Your assignment.
Every line from the one with "765x519 pixels. How" through the end of the entries below must be retyped exactly, and only those lines. The pictures are not part of the copy.
☆ ☆ ☆
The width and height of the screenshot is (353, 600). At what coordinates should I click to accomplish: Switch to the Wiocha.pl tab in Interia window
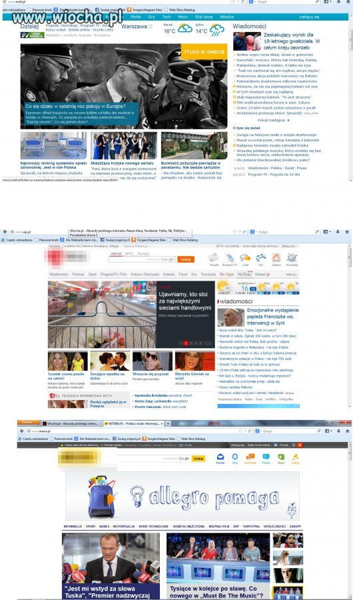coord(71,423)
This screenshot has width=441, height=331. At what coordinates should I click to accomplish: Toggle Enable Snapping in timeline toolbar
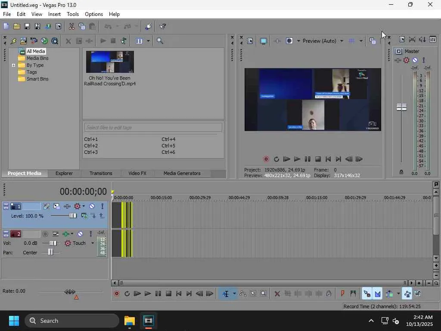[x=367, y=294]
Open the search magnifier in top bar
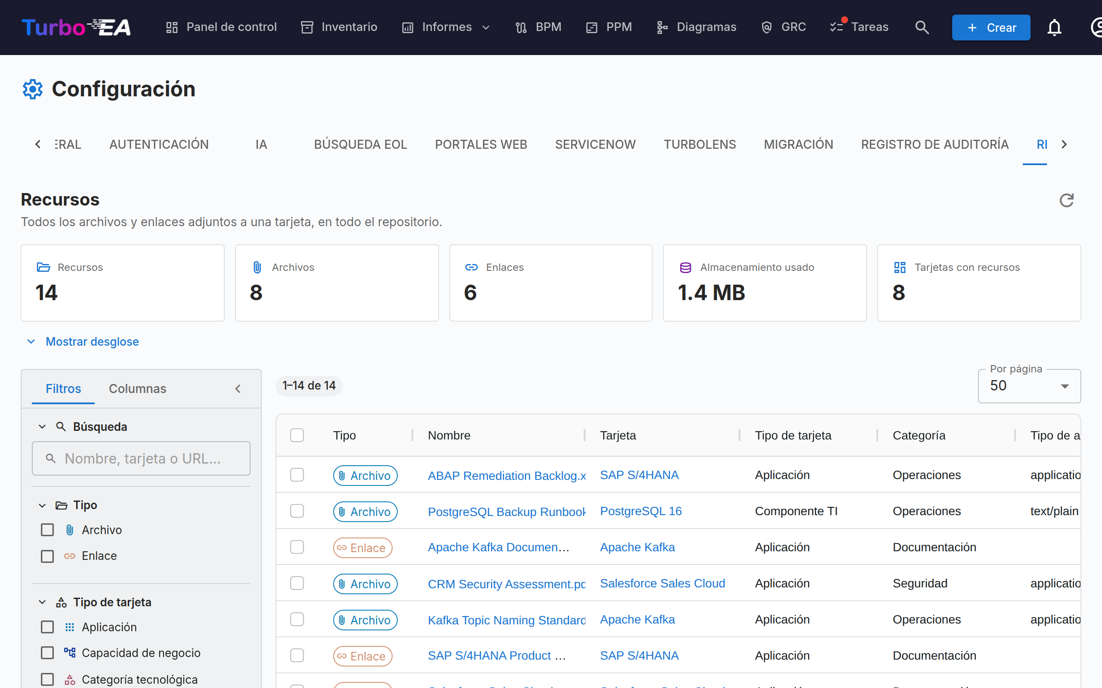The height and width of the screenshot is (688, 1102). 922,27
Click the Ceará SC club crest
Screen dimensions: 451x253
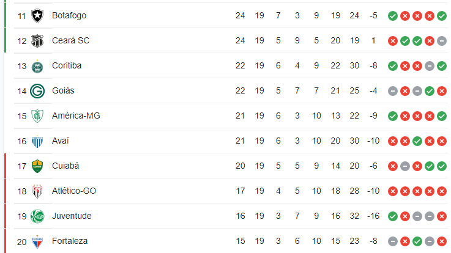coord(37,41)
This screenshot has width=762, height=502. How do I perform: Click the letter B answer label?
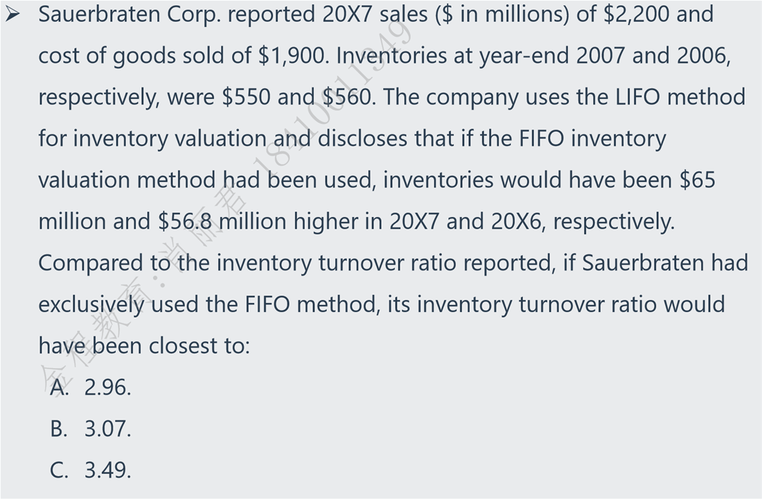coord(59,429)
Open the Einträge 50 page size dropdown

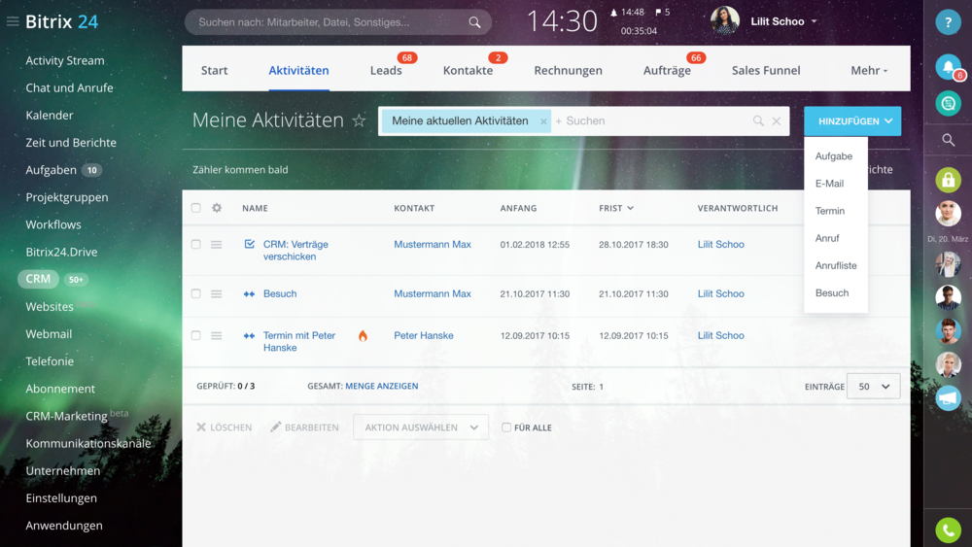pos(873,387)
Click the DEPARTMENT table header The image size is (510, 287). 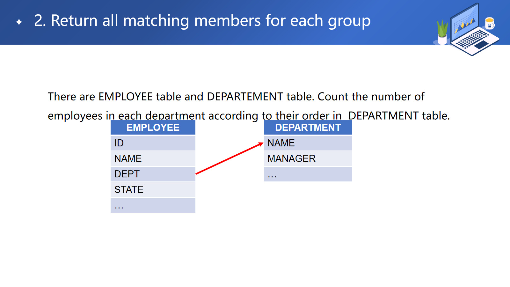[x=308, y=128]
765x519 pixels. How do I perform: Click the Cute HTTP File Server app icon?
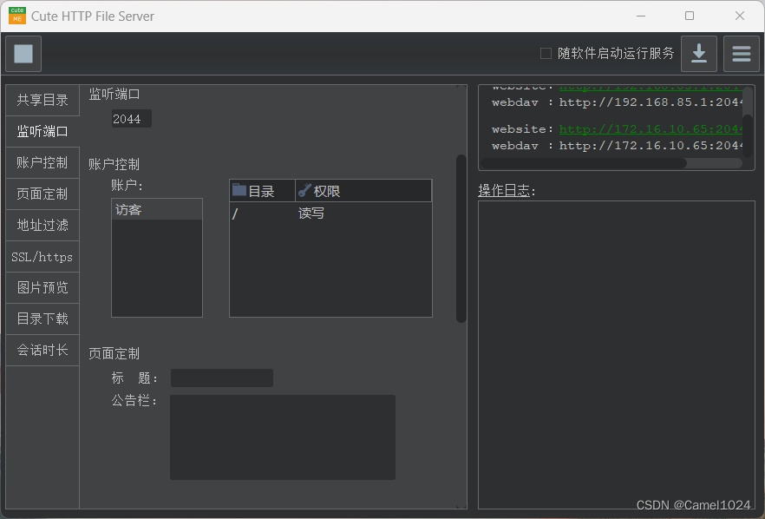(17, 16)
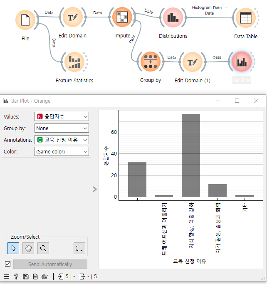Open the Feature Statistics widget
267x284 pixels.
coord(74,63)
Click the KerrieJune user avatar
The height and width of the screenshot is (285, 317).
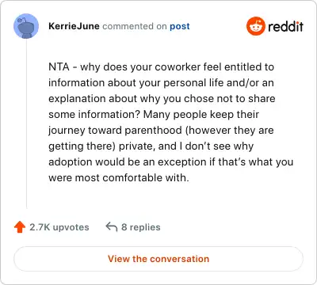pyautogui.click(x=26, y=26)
☆ ☆ ☆
Output.
765x519 pixels. How do I perform: Click the Cute HTTP File Server app icon?
(17, 16)
Open the Feature Statistics widget
267x284 pixels.
coord(74,63)
Click the KerrieJune user avatar
The height and width of the screenshot is (285, 317).
pyautogui.click(x=26, y=26)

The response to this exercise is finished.